Cookies can be scary. When you turn the lights off at night and get into bed, they quietly climb out of the cookie jar and scuttle across the kitchen to spy on you. Some can even get through a closed door, and their browser-based brethren are no exception either. Micromanaging every second site’s tracking methods can simply be too tedious, and hard to do without help. What you need is a voracious sentinel that can detect and remove cookies without being asked, defend against incessant black-hat tracking techniques, prevent account hijacking when you forget to log out from a site, and even protect against non-cookie CSRF attacks. And what if it also gave you a real chance of beating those relentless evercookie zombie-cookies? Self-Destructing Cookies for Firefox is that Cookie Monster we’ve all been waiting for.

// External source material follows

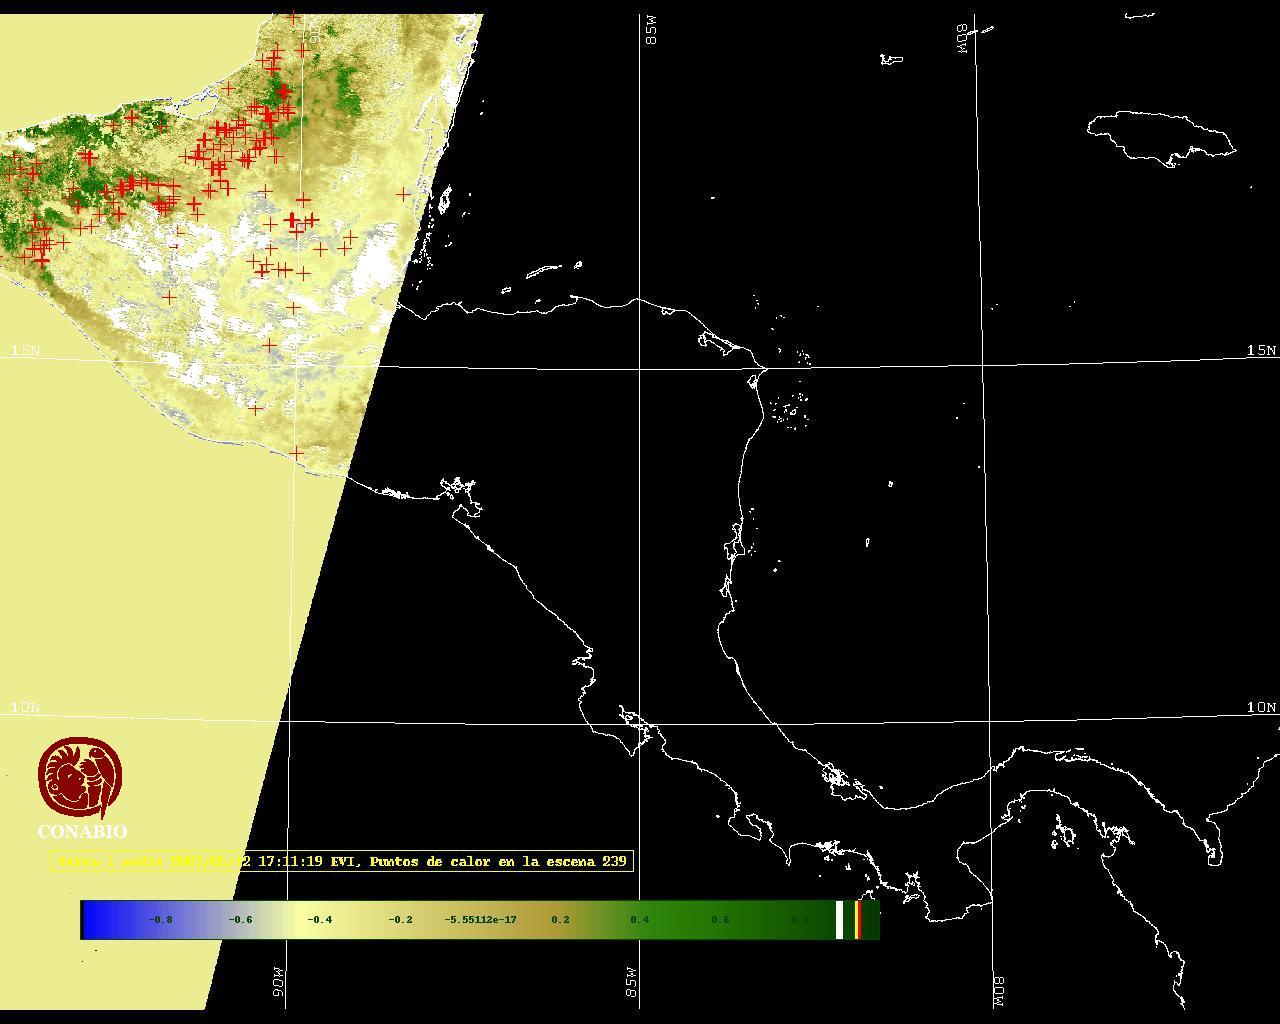This screenshot has height=1024, width=1280.
Task: Click the CONABIO text under the logo
Action: pos(82,832)
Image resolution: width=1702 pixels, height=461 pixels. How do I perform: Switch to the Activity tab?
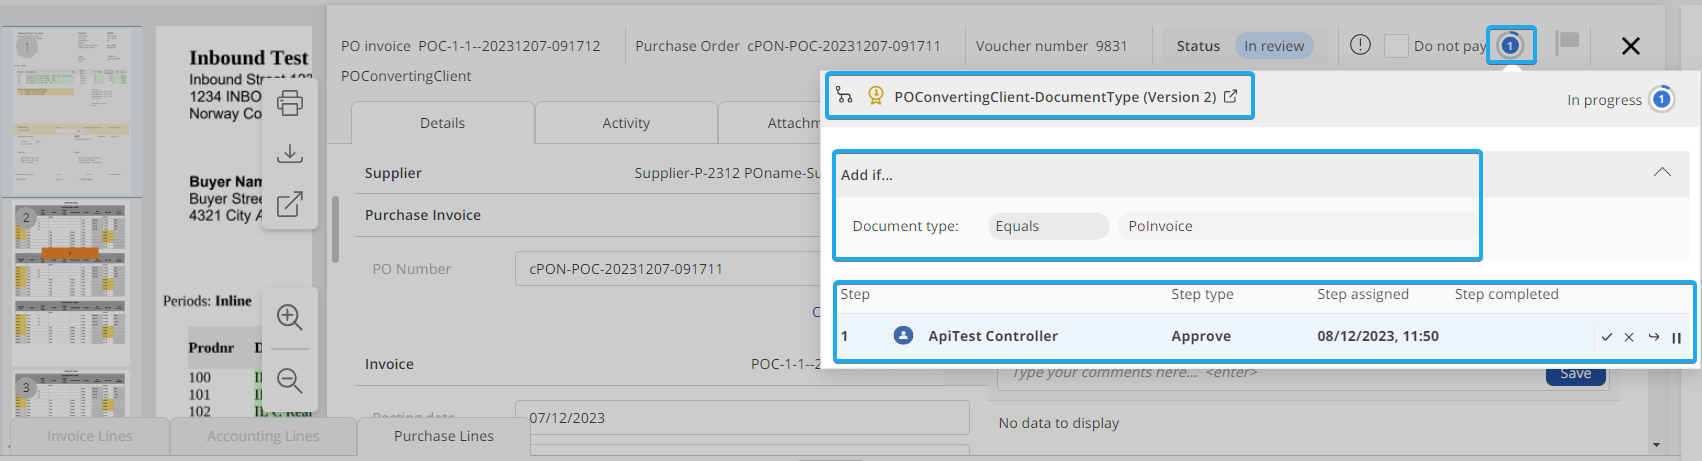[626, 123]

Self-Destructing Cookies (here on referred to as SDC) acts swiftly to destroy all cookies and trackers that are not currently in use, as soon as you add the extension. From now on, every time you close a tab or end a browsing session, you’ll see a notification bubble informing you that a particular site’s tracking cookies were found and deleted.
These messages can also be viewed by hovering your mouse cursor over the add-on’s icon, present either in the toolbar or the Add-on Bar below.
The icon doubles as a quick-change access point, as shown below. Clicking it will open a panel where you can customize a particular website’s cookie self-destruct policy; do you want the cookies to erase themselves after you close the site’s tab or window, when you exit the browser itself, or not at all? The icon will change in color accordingly. If you select ‘never’, the site will be added to a whitelist of your trusted domains. You can also temporarily stop the self-destruct process, and even undelete a site’s cache of cookies if you change your mind.
Dealing with cookies can be a greasy task, so it never hurts to have a few more options here and there. SDC willingly obliges, with a few neat tweaks accessible via its Settings in Firefox’s Add-ons Manager.
You can specify a ‘Grace Period’ for the number of seconds you want the plug-in to wait before removing unused cookies. The ‘Notifications’ checkbox enables you to switch those notification popups on and off. By selecting ‘Include LocalStorage’ you’ll clear a website’s LocalStorage as well as its cookies. ‘Undelete for Cookies’ adds the undo option to your quick-access panel.
In order to eliminate the threat from ETag and other cache-based tracking techniques, you can set a timer to automatically clear your browser’s cache every time you’re not active, via ‘Clear Browser Cache when Idle’. ‘Strict Cookie Access Policy’ will only keep the strictly necessary cookies for the website, while the ‘Allow 3rd Party Tracking’ option will keep cookies exclusively used by iFrames for embedded content from 3rd-party sites. You can also edit the complete whitelist for your trusted domains from here.
‘Allow for Session’ means SDC will keep a site’s cookies alive until you end the browsing session itself, regardless of whether you have the website open in a tab or not. This option, also available on the quick-access panel, is meant for users who temporarily need to keep cookies while they are browsing to quickly open and close a website multiple times, but don’t want them around after they’re done browsing.
You can also view SDC’s cookie-destroying statistics by clicking ‘Show Statistics’ from the options page.
To sum it up, Self-Destructing Cookies is quite simply the best cookie destroying extension out there, and it’s a real pity Chrome users don’t have access to anything as comprehensive, proactive or loyal as this Cookie Monster.